Along the way, I ended up wishing my overall gender dysphoria could be solved as easily as finding a skirt I could squeeze into and wear. It was only the beginning of a lifelong search to finally face up to who I really was. Until I faced up to the fact that I was never male at all, I was lost in a life I did not want.

Slowly but surely, I began to find my way out of my dilemma. But before I did, I needed to gather all the courage I could to leave my mirror and experience the world, as terrifying as it was as a transfeminine person. It was only then could I see the possibilities of what my future might hold if I actually followed my dreams and was able to live a life on my terms as a transgender woman. Along the way, I found out more about myself than I lost as explored the world. Surely, initially (as I always point out) I was treated rudely in a world which was different back in those days. The world was more likely to find humor in my efforts to be feminine than today when more and more people are just mean. To a point where they will share their unwanted bigoted feelings with you. Every time I was laughed at as a novice cross dresser, I resolved to head home to the safety of my mirror and attempt to fix the problems which were holding me back.

What I found was, I was not trying hard enough to blend in with the ciswomen around me. I needed to lose my male ego which was telling me to run from the criticism I was receiving and for the first time, pay attention to what the world was trying to tell me. Get out of the teen girl fashions I was trying to be seen in and start trying to determine my strengths and go from there.

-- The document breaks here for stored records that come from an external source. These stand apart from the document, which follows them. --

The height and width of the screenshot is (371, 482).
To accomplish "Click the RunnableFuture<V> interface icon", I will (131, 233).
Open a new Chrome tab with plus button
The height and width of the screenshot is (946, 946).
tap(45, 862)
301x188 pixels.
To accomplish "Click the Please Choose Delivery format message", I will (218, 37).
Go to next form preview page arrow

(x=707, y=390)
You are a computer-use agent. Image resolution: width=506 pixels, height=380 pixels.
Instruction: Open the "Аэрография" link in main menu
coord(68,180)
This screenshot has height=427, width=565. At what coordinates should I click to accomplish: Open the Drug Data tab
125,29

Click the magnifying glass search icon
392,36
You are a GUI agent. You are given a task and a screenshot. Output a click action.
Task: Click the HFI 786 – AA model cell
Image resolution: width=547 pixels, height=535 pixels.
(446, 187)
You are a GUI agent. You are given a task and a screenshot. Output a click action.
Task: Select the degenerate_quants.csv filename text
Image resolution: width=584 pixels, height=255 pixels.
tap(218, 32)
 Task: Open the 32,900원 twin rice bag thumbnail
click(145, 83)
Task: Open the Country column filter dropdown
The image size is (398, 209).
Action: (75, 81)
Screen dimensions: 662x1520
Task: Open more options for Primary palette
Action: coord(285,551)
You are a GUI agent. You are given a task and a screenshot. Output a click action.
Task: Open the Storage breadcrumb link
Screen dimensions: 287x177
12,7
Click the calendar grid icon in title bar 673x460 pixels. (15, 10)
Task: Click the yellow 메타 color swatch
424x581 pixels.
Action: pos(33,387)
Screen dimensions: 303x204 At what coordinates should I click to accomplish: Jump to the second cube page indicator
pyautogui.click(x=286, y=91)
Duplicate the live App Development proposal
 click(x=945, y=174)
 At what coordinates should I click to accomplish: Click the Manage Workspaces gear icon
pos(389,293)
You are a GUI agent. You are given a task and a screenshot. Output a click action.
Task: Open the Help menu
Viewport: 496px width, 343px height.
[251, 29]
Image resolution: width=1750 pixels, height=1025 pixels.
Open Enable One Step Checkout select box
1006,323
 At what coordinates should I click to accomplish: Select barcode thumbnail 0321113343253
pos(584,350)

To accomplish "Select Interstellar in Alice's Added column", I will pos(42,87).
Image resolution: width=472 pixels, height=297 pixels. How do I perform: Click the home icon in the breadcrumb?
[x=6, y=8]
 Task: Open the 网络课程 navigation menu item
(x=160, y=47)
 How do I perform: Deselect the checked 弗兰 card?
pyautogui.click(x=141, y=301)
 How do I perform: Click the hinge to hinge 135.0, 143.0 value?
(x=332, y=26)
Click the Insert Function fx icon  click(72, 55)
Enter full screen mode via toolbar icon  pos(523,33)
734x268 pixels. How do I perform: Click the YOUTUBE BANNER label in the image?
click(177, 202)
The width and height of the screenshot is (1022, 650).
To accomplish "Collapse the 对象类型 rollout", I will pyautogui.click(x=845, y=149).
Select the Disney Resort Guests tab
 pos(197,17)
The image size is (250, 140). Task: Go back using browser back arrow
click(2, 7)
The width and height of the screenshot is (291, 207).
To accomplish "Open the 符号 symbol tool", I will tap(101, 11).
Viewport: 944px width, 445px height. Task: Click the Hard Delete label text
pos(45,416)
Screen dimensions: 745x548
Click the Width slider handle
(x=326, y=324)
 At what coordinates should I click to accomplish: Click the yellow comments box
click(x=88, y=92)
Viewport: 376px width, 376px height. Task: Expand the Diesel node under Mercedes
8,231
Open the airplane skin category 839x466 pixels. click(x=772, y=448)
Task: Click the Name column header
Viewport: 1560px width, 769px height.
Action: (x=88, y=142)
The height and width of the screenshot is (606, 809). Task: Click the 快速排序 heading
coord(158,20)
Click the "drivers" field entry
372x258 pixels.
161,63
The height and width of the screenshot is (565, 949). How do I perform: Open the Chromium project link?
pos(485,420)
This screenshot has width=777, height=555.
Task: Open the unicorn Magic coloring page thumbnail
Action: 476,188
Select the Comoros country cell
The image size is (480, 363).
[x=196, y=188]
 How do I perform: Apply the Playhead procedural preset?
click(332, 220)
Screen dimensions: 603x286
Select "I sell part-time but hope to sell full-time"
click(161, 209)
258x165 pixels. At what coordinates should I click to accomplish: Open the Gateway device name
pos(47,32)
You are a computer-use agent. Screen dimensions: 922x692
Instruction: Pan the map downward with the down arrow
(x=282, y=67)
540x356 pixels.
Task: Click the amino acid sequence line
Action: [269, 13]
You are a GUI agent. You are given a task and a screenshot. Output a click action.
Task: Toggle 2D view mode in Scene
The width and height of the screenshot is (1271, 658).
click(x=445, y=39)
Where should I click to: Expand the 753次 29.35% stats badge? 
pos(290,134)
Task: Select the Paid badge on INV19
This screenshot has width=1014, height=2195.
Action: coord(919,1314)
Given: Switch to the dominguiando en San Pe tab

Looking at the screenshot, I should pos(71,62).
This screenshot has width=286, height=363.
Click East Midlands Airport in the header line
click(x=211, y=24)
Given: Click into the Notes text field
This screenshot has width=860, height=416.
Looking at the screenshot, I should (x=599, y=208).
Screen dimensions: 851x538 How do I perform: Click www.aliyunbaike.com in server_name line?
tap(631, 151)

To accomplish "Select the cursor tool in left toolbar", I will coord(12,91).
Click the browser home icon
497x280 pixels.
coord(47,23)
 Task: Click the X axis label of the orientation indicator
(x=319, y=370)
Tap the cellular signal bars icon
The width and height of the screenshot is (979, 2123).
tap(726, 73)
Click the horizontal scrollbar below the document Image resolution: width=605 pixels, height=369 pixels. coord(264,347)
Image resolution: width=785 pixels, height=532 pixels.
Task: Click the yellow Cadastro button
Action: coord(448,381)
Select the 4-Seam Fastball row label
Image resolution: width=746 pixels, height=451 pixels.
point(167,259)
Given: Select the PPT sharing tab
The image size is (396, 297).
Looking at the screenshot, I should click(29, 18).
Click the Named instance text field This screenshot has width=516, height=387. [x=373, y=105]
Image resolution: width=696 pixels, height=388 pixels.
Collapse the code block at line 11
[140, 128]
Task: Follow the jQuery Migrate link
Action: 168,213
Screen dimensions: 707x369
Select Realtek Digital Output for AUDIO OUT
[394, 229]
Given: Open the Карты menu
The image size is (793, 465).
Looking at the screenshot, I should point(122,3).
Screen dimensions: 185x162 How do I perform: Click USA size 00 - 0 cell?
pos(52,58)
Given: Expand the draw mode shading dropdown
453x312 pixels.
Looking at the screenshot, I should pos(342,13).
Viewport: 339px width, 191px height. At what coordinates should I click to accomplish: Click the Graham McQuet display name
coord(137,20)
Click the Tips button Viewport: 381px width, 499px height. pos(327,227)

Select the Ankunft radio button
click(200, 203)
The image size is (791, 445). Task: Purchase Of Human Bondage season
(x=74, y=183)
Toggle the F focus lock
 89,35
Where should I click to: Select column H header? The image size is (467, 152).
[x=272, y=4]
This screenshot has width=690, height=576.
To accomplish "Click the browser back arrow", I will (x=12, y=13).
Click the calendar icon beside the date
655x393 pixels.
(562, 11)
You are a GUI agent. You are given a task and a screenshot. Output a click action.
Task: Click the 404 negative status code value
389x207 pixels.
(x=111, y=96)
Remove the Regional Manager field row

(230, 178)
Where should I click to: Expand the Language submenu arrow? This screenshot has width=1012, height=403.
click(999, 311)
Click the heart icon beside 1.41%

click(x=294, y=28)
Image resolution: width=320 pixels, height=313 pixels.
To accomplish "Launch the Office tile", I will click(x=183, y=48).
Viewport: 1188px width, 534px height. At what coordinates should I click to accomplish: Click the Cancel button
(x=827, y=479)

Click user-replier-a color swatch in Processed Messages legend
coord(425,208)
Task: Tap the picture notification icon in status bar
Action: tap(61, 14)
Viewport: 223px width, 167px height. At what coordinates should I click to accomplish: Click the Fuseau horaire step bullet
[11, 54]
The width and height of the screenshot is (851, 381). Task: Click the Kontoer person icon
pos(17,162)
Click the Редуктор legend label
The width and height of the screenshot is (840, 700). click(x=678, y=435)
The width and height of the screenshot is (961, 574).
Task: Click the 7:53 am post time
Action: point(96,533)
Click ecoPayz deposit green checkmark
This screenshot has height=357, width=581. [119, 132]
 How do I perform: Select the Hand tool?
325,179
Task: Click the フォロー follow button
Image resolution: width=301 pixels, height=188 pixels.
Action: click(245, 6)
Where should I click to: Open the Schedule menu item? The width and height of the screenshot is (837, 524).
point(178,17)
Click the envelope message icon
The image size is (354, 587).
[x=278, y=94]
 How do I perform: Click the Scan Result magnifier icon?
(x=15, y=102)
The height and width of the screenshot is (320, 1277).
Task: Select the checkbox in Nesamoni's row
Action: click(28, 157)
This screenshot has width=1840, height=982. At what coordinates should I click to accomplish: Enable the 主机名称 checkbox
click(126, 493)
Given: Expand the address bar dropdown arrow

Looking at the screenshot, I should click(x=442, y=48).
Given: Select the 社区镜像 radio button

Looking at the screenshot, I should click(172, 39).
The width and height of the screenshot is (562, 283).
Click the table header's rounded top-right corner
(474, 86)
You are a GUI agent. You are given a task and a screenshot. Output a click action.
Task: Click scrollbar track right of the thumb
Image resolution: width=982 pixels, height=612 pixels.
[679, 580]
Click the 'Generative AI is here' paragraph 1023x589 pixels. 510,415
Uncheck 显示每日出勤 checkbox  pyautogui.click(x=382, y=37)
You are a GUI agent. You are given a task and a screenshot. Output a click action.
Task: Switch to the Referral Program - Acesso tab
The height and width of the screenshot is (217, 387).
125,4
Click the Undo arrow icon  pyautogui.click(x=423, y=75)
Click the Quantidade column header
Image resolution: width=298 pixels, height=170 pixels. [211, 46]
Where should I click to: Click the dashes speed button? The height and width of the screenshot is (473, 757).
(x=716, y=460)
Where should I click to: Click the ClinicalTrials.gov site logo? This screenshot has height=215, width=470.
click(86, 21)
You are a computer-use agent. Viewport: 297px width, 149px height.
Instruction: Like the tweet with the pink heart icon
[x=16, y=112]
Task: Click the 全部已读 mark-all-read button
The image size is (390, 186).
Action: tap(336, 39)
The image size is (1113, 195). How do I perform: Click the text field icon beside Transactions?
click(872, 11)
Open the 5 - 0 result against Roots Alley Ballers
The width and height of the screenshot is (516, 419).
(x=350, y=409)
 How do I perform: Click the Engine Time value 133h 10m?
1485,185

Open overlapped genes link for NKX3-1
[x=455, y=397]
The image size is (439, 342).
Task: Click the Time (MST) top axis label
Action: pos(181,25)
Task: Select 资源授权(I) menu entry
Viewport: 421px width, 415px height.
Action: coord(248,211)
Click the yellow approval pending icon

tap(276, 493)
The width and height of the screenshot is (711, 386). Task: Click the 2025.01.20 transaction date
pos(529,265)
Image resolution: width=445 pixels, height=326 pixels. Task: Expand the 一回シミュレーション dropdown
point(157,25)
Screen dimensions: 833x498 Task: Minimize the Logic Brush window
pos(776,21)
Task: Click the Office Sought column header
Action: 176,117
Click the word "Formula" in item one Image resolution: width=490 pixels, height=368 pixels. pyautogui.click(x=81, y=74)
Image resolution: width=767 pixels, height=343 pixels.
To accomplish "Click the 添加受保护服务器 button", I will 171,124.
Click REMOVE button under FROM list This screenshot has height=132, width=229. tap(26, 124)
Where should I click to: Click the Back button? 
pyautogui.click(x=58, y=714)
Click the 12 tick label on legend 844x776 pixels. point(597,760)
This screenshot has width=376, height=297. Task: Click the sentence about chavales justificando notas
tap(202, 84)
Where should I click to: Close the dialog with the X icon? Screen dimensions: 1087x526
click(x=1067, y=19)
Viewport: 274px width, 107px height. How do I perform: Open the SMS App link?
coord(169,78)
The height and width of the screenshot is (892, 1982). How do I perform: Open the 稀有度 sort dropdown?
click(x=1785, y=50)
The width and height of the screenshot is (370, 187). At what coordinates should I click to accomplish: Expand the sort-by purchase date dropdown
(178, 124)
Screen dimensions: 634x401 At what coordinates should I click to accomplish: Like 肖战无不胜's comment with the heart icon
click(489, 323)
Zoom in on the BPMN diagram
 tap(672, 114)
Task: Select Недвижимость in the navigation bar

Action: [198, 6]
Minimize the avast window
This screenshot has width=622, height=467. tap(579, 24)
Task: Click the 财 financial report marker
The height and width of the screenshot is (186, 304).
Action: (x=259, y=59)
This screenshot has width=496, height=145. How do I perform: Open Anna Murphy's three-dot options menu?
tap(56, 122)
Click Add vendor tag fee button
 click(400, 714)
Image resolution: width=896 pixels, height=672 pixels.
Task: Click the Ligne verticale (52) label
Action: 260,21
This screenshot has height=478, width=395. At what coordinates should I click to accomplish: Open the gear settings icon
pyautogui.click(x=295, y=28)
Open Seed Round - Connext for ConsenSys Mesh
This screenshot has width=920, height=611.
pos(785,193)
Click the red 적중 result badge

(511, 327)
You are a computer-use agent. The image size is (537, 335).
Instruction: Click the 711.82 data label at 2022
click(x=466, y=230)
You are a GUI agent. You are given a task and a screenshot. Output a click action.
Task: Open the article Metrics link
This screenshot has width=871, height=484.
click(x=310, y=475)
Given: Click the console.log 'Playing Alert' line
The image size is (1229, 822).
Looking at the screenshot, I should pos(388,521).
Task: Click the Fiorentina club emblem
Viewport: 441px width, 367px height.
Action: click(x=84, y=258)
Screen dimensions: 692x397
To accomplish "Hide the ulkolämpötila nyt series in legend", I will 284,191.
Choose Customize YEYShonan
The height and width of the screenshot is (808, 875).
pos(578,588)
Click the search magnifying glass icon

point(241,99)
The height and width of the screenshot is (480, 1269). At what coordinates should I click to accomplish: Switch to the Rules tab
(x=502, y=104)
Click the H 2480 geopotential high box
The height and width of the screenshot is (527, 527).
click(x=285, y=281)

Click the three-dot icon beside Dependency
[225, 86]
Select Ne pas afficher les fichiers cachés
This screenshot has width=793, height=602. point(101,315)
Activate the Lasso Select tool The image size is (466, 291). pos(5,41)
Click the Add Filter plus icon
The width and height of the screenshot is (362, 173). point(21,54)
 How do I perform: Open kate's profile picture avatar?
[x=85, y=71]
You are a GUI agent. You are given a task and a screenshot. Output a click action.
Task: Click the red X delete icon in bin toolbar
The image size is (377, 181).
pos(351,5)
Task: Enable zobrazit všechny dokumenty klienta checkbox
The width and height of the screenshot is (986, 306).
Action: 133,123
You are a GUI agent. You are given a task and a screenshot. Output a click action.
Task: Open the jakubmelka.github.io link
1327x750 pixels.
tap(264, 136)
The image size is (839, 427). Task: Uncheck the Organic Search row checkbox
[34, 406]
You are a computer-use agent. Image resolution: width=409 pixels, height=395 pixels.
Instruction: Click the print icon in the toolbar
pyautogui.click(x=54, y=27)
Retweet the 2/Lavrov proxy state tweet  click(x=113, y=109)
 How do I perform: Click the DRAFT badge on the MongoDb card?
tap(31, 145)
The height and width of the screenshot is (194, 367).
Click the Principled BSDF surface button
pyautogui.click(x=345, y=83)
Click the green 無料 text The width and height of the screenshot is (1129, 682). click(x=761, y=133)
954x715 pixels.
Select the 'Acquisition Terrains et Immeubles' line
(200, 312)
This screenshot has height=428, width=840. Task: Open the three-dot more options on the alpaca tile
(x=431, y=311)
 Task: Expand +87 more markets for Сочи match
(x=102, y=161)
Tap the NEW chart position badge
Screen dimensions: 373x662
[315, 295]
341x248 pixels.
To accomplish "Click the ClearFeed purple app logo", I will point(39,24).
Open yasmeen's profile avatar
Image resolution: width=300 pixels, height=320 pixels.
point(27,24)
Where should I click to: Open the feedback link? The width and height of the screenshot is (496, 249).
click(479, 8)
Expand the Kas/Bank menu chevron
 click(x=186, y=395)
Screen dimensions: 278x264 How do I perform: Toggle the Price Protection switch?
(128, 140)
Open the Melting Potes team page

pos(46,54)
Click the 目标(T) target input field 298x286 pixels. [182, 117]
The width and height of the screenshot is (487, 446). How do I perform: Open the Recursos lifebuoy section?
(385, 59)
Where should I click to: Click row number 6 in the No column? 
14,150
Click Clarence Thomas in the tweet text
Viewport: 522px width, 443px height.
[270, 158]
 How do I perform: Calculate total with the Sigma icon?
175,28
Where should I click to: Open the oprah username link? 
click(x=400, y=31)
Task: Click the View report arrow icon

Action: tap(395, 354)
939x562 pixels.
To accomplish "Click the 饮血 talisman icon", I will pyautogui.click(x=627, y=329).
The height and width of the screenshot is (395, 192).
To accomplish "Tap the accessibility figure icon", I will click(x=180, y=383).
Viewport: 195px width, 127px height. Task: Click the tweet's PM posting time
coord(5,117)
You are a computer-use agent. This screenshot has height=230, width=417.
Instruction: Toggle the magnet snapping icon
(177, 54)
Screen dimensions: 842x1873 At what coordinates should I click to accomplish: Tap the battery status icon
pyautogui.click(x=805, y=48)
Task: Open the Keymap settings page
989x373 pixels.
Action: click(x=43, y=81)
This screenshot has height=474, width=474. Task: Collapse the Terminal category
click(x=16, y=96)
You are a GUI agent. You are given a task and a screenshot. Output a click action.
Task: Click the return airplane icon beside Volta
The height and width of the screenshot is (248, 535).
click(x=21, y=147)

The more I learned about presentation as a trans woman, the easier my life became as I began to test the boundaries of what I could do. For the most part, I was successful in building the basics of a new feminine life other than the times when I tried to go too far into venues I should have never considered trying. Ironically, one of the biggest set of venues I needed to lose were the gay bars I was going to. Even though, for the most part I found I could express myself there, my growth as a person was slowed dramatically. I tired of being rejected as just another drag queen and wanted to find something more. Losing the gay bars except on certain occasions was the best move I made except when I found acceptance in a small lesbian tavern I went to regularly along with the bigger sports bars, I found that I could be a regular in also.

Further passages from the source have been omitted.